WHAT TO DO: Go through the entries below and print, exactly, the lines starting at the one with "The image size is (952, 535)." and ending at the one with "Task: Open the Render dropdown menu", keeping both ends and no others.

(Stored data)
· · · · ·
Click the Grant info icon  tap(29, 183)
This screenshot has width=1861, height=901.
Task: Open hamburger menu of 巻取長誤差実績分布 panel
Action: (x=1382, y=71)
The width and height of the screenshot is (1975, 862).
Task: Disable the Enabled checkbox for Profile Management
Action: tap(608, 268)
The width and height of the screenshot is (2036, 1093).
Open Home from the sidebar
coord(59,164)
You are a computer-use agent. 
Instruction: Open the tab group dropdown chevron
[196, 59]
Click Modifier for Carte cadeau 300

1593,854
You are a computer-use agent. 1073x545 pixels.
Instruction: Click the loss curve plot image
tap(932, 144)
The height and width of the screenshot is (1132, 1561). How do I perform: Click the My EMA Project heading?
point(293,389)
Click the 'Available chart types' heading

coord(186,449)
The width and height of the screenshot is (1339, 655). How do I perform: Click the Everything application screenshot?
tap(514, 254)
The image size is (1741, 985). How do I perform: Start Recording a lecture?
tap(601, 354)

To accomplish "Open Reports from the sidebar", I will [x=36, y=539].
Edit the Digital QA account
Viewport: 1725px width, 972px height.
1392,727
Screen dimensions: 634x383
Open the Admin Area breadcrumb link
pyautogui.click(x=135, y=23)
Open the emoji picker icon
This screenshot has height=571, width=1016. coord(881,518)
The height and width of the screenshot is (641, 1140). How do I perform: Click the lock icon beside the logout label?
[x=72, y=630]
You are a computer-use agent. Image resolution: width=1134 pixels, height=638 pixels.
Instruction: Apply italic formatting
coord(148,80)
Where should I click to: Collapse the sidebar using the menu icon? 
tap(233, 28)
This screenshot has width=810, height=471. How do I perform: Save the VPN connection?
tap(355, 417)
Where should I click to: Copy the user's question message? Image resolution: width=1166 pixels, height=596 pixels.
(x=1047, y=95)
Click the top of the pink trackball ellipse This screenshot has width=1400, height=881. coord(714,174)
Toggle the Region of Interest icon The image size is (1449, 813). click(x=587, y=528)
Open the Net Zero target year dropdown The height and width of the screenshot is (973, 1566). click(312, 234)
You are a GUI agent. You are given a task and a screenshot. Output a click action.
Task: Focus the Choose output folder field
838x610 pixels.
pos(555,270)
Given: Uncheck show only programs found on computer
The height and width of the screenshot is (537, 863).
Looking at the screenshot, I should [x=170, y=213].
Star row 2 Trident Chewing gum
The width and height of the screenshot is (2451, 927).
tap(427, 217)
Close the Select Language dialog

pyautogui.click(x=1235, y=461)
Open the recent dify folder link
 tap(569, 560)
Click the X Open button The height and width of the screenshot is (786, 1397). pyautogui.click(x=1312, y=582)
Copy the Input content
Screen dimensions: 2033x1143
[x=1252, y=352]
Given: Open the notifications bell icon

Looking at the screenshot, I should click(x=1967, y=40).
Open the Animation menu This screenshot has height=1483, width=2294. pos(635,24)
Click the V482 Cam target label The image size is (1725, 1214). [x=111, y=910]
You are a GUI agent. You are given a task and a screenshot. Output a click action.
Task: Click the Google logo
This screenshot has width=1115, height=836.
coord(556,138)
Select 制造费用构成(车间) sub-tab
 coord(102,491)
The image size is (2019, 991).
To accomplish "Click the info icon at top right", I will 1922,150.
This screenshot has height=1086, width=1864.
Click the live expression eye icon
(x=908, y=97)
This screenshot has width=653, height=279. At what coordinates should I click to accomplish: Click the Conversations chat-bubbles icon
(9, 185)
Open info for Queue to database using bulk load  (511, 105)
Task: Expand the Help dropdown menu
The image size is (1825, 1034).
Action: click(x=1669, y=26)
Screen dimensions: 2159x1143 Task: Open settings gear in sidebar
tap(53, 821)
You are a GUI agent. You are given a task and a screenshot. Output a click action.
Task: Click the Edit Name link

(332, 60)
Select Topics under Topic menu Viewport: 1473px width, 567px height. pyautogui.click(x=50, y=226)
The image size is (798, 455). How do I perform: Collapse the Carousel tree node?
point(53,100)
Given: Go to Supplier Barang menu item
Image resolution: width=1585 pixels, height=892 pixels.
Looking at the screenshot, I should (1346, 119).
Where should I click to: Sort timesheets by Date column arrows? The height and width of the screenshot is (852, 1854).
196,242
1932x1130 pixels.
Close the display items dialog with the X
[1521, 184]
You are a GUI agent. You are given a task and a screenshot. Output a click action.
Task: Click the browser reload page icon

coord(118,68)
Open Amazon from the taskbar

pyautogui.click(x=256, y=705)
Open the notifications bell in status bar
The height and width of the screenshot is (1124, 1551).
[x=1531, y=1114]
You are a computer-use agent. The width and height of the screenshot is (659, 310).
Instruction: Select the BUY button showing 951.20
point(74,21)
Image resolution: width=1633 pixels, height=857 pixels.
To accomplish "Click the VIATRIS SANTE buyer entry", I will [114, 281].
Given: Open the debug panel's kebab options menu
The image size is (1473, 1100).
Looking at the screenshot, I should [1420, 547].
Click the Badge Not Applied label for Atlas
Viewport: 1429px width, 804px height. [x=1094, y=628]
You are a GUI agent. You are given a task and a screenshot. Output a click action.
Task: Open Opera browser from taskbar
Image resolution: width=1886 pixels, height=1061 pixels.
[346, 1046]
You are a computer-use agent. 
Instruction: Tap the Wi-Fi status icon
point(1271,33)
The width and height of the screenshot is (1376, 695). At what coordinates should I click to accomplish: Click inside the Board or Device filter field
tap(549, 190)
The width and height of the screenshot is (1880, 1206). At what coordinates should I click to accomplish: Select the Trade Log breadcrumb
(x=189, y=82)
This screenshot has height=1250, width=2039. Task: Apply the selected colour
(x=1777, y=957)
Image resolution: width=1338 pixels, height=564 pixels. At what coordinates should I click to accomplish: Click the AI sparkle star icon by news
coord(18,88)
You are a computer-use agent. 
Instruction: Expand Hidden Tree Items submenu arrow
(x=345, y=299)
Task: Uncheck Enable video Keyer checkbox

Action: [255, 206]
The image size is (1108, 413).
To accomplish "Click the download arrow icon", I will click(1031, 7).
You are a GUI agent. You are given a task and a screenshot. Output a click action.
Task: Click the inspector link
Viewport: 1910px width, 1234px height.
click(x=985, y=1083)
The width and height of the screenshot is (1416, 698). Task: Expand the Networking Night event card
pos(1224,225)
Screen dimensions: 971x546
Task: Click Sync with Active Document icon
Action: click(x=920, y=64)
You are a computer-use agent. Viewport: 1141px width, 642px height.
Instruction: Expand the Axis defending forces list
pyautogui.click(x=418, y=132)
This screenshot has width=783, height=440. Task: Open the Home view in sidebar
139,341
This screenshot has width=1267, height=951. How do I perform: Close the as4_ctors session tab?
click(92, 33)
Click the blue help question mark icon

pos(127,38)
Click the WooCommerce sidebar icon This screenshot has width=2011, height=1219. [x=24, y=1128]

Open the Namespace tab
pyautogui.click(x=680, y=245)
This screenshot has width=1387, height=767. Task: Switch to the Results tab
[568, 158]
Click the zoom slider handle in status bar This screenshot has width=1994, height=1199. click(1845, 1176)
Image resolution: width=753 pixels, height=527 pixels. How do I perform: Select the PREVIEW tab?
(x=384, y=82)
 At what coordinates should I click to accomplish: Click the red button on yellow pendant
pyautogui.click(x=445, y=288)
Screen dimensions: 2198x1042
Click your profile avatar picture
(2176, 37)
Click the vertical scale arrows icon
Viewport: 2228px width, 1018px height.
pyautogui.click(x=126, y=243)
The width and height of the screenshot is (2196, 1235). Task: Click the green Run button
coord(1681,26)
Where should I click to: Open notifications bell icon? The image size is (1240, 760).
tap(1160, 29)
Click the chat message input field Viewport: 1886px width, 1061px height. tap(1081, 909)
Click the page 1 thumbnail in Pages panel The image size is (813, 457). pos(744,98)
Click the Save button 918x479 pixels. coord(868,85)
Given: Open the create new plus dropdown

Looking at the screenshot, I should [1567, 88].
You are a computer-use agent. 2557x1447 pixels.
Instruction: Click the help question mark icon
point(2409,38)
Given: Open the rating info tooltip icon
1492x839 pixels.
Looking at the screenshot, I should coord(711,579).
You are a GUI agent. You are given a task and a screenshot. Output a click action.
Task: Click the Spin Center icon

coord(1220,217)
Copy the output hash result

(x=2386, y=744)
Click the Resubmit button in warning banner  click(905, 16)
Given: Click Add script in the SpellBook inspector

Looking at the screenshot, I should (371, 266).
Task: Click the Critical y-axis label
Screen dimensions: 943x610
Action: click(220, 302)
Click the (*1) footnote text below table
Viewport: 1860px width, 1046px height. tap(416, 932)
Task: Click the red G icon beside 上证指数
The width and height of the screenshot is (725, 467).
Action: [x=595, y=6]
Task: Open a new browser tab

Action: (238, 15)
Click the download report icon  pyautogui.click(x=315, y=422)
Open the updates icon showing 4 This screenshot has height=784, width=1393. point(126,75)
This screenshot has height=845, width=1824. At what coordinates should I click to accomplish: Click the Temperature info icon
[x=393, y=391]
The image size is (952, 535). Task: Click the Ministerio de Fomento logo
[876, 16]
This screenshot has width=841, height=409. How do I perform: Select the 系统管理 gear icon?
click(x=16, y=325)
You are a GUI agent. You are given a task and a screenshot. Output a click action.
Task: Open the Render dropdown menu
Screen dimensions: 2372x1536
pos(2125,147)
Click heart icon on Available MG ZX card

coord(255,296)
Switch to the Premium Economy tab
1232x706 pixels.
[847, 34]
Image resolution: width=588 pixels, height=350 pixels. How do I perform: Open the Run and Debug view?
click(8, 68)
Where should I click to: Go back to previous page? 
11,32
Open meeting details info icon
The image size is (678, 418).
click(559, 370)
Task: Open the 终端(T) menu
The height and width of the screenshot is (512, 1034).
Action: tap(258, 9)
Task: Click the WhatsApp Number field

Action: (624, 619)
· · · · ·
TASK RESULT:
The image size is (952, 535). Task: Click the Ministerio de Fomento logo
[876, 16]
This screenshot has width=841, height=409. How do I perform: Select the 系统管理 gear icon?
click(x=16, y=325)
You are a GUI agent. You are given a task and a screenshot. Output a click action.
Task: Open the Render dropdown menu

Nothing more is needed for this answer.